Middle East (Israel/Palestine) Open Debate
Tomorrow (24 July), the Security Council will hold its quarterly open debate on the Middle East. Special Coordinator for the Middle East Peace Process Nickolay Mladenov is expected to brief via video-teleconference.
The need to de-escalate tensions over Gaza will most likely be the focus of the discussion tomorrow. The intermittent violence between Israel and the Palestinians in Gaza has been a significant cause of concern for the Council since Palestinians began protesting along the Gaza fence on 30 March. Earlier today, UN High Commissioner for Human Rights Zeid Ra’ad Al Hussein noted that: “On two occasions in the past two weeks, we have seen the heaviest exchanges of fire between Israeli forces and armed groups in Gaza since the 2014 escalation of hostilities.” During the 14-15 July weekend, the Israeli air force and Palestinian militants launched attacks across the Gaza-Israel border; as a result of these strikes, two Palestinians were killed, while three Israelis and more than 30 Palestinians were injured. The most recent round of violence occurred on 20 July, with Israel conducting sustained bombardments of Hamas facilities in Gaza that resulted in the deaths of four Palestinians. This attack followed the fatal shooting of an Israeli soldier by a Palestinian sniper near the Gaza fence.
While UN and Egyptian mediation efforts have led to a ceasefire this weekend, UN officials have continued to emphasise that such episodic fighting has the potential to deteriorate into a full-scale conflict. In a 21 July statement, Secretary-General António Guterres urged the parties to “step back from the brink of another devastating conflict”. He further “call[ed] on Hamas and other Palestinian militants to cease the launching of rockets and incendiary kites and provocations along the fence”, while declaring that “Israel must exercise restraint to avoid further inflaming the situation”. In tomorrow’s debate, Mladenov is likely to echo the Secretary-General’s call on the parties to de-escalate the situation to avoid the outbreak of another Gaza war. The most recent Gaza conflict occurred in July-August 2014.
Mladenov is also expected to brief on efforts to alleviate the humanitarian crisis and promote economic development in Gaza. He may note the importance of international assistance in helping to improve the welfare of Gazans, especially in light of the funding deficit facing the United Nations Relief and Works Agency for Palestine Refugees in the Near East (UNRWA).
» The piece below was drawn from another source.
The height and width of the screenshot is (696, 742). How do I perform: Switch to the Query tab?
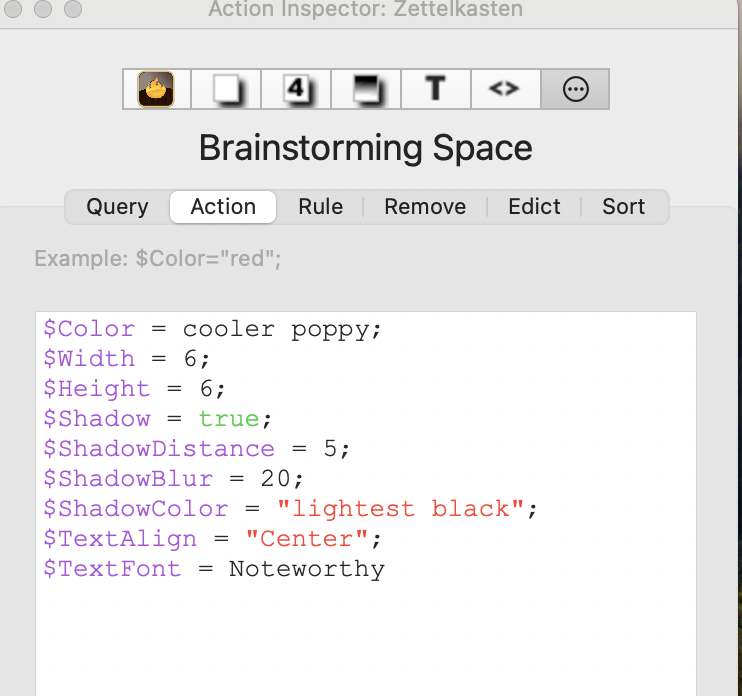pos(117,207)
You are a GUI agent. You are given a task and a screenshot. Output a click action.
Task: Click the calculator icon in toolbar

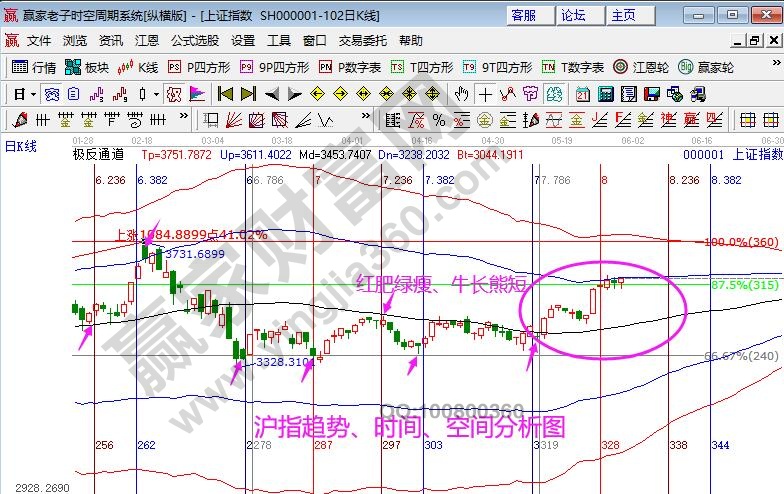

Mladenov may further discuss recent activities of the Ad Hoc Liaison Committee (AHLC), the international mechanism responsible for coordinating development assistance to Palestinians. In his 23 May briefing (S/PV.8265) to the Council, Mladenov underscored the role that the AHLC could play in implementing projects aimed at creating a better future for Gazans.
Familiar narratives are likely to be reiterated regarding the recent rise in tensions over Gaza. On the one hand, some Council members will most likely accuse Israel of violently repressing dissent in Gaza and for pursuing policies that oppress Palestinians. On the other hand, the US in particular is expected to underscore that Hamas and other Palestinian militants are responsible for the current hardship in Gaza. Most Council members will express positions somewhere in between.
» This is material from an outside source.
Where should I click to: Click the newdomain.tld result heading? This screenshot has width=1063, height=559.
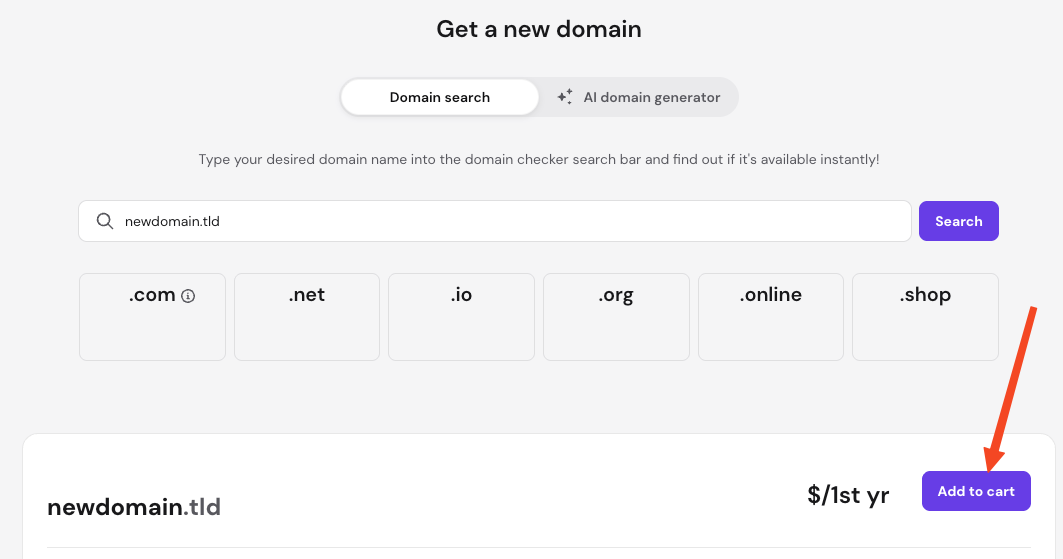click(134, 507)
Concerns may be expressed by Mladenov and several member states about Israel’s plans to demolish Khan al-Ahmar, a Bedouin village of over 170 people on the West Bank, and relocate its residents. The decision to carry out the demolition has been delayed after inhabitants of the village submitted two petitions to the Israeli High Court of Justice, which are expected to be heard by 15 August. This follows a 24 May decision by the Court that would have allowed the demolition to go ahead. Mladenov has already tweeted that these activities would be “contrary to international law and undermine the two state solution.” The EU similarly criticised the planned demolition of the village on 4 July, also citing concerns about envisioned “new settlement construction for Israelis in the same area.”
Another issue that may be raised in tomorrow’s meeting is the partial closing of the Kerem Shalom border crossing on the Israel-Gaza border. Israel says that it has imposed restrictions on the flow of various goods in response to incendiary kites and balloons released in Gaza that have damaged property in Israel. On 17 July, OCHA expressed concern that restrictions on the import of fuel will have a negative impact “on the provision of critical health, water and sanitation services in Gaza”. Mladenov may encourage Israel to remove these restrictions, if it has not already done so by tomorrow; on 22 July (Sunday), Israeli Defence Minister Avigdor Lieberman indicated that if the ceasefire were not violated for two more days, Israel would “resume routine activity” at the crossing.
Among other issues likely to be reiterated tomorrow by Mladenov and member states are the need for Israel to cease settlement activities, the need for both parties to refrain from inflammatory rhetoric, and the importance of pursuing the two-state solution.